> RECORDS FOR THE EXERCISE

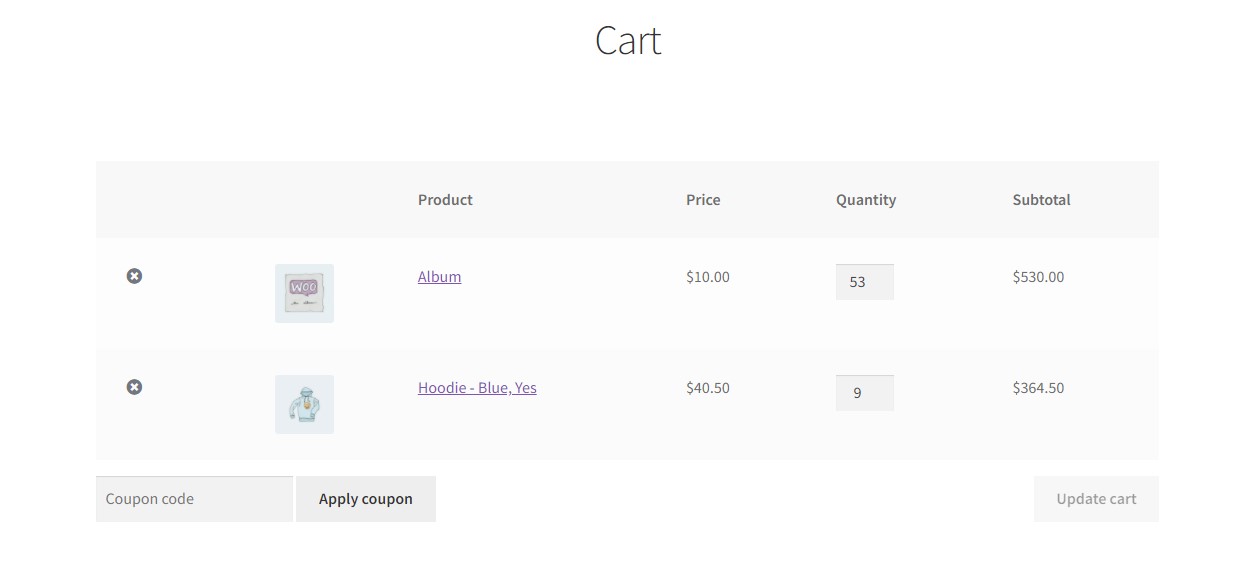Click the Album product thumbnail image
Screen dimensions: 1249x581
click(304, 293)
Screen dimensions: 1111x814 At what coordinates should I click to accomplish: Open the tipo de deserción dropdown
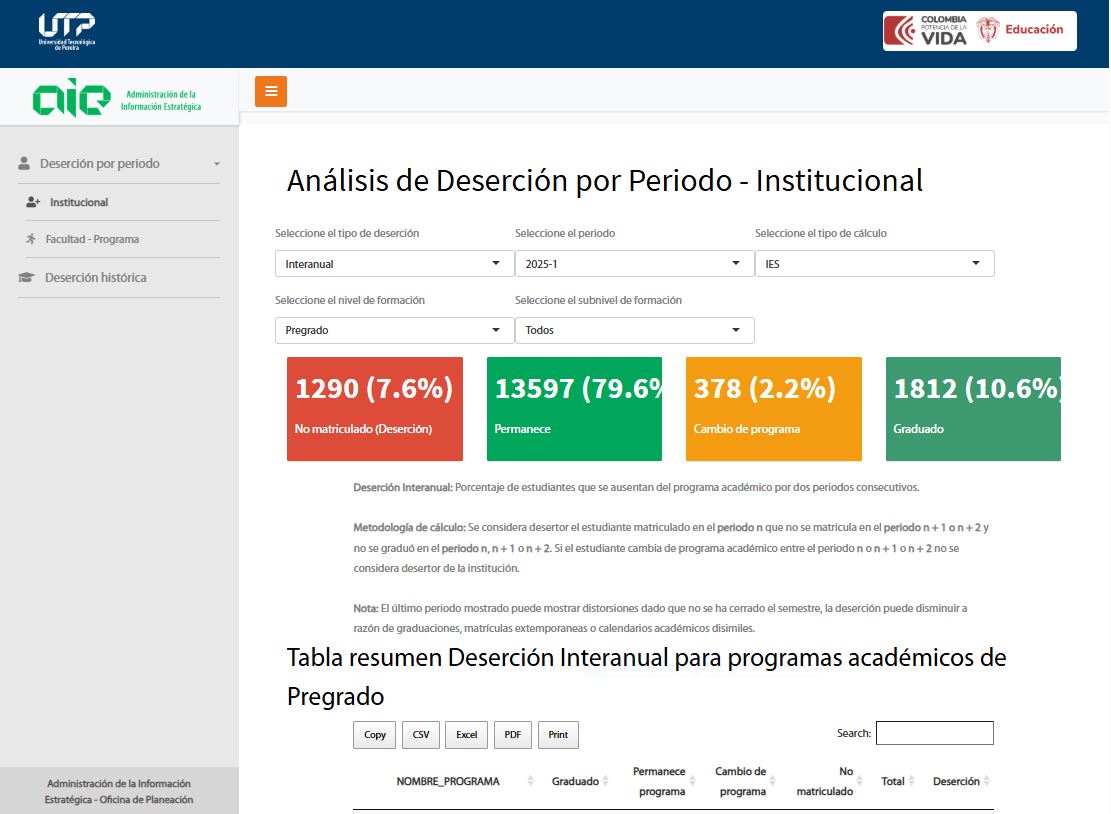[x=393, y=263]
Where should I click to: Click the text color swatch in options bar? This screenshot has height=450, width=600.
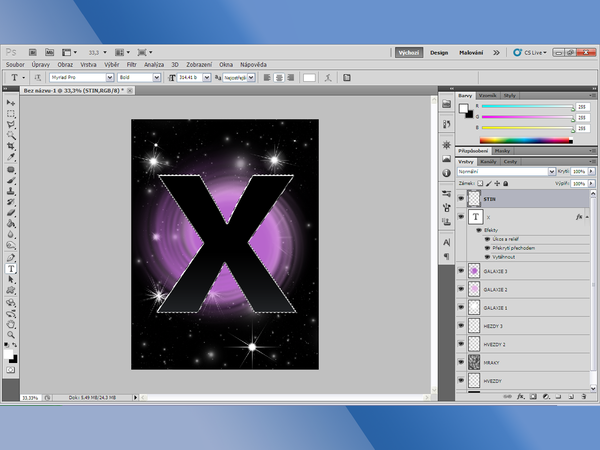pos(309,76)
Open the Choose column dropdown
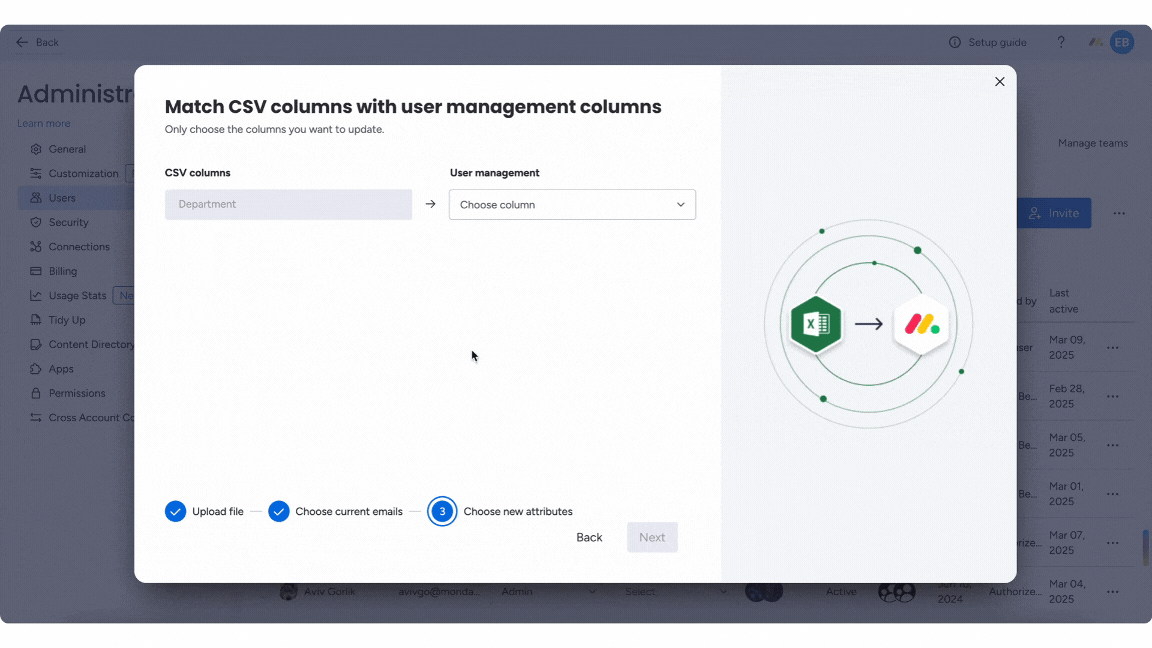 pyautogui.click(x=572, y=204)
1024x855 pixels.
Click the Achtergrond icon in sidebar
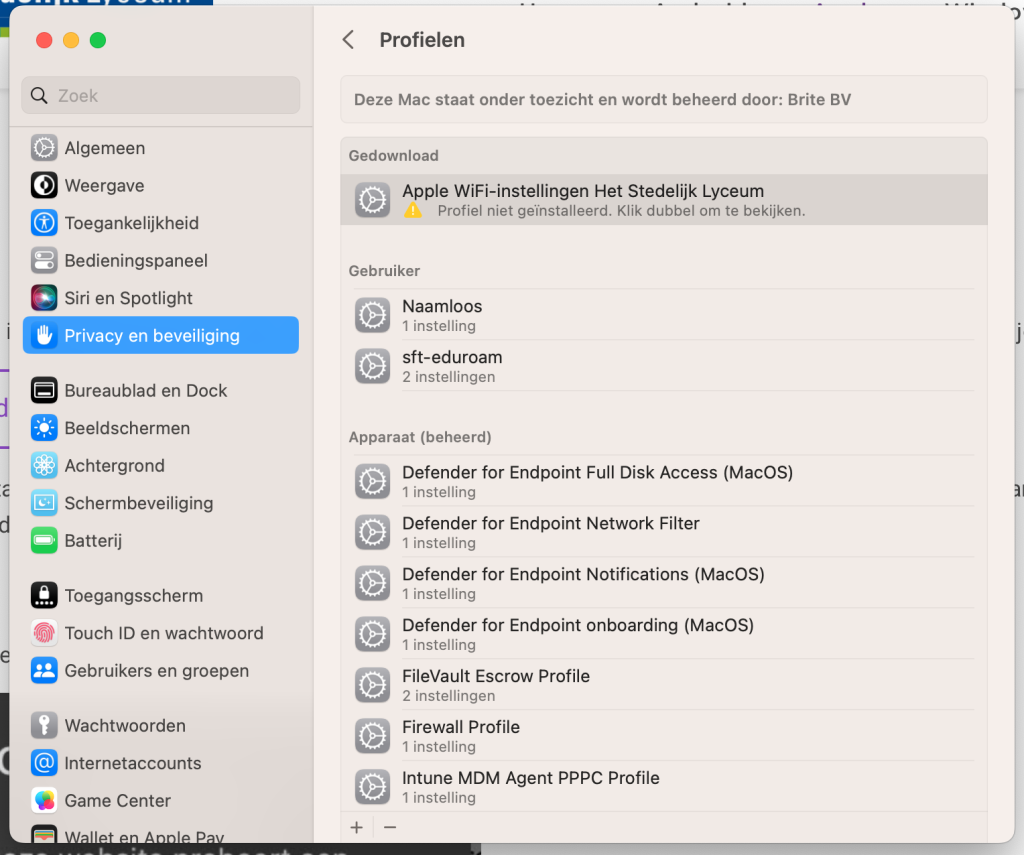pyautogui.click(x=44, y=466)
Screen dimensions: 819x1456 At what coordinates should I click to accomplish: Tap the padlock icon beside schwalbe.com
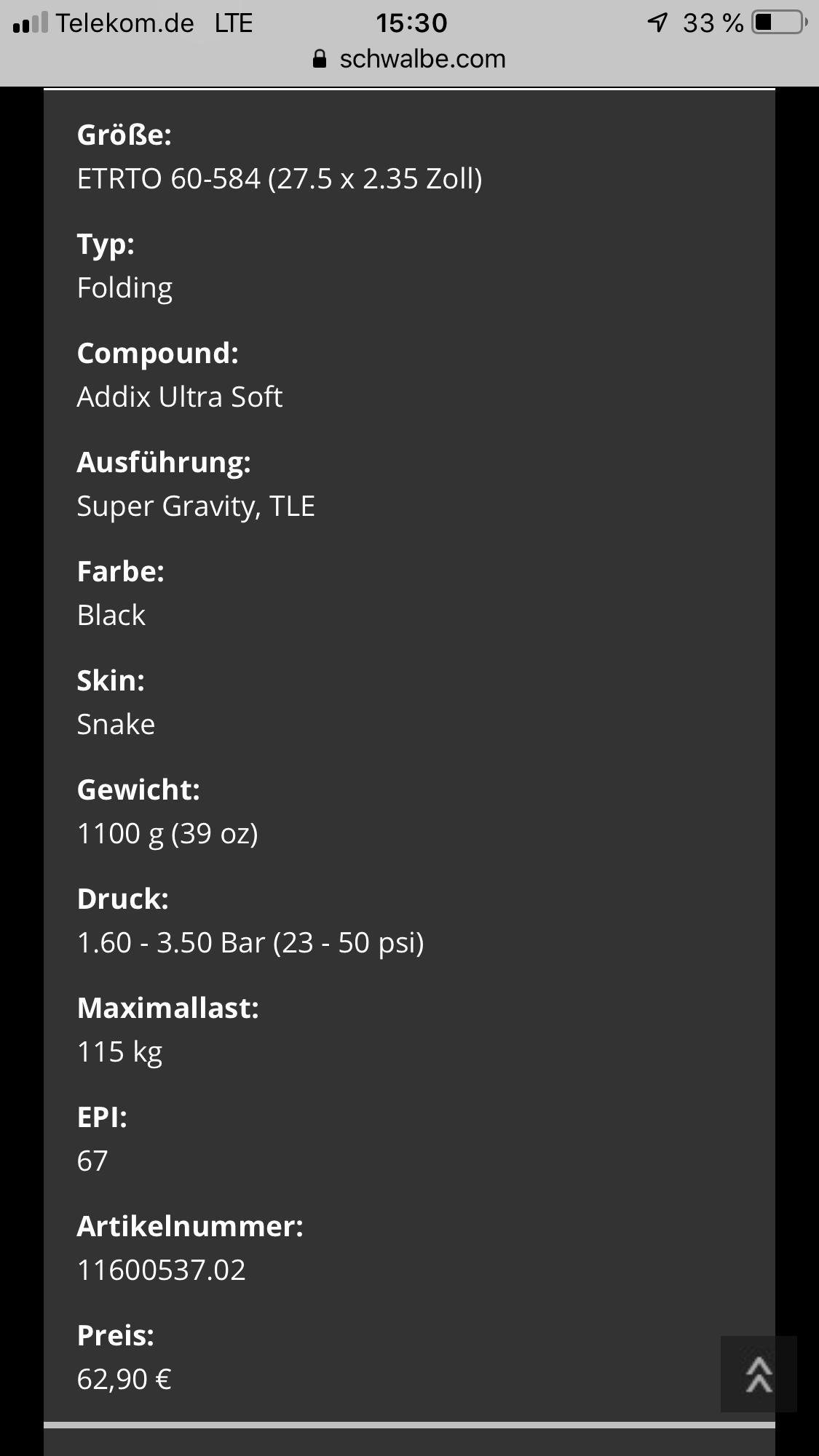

> EXERCISE INSTRUCTIONS
Nothing but the lines from the one containing "Screen dimensions: 1111x814" through the end of the listing should be printed, each exactly as it appears and without pictures.

> TASK OUTPUT
Screen dimensions: 1111x814 At what coordinates should I click to accomplish: Open the tipo de deserción dropdown
[x=393, y=263]
Where should I click to: Click the text color swatch in options bar? This screenshot has height=450, width=600.
pos(309,76)
Open the Choose column dropdown
 pyautogui.click(x=572, y=204)
1024x855 pixels.
Click the Achtergrond icon in sidebar
pyautogui.click(x=44, y=466)
Screen dimensions: 819x1456 At what coordinates should I click to accomplish: Tap the padlock icon beside schwalbe.com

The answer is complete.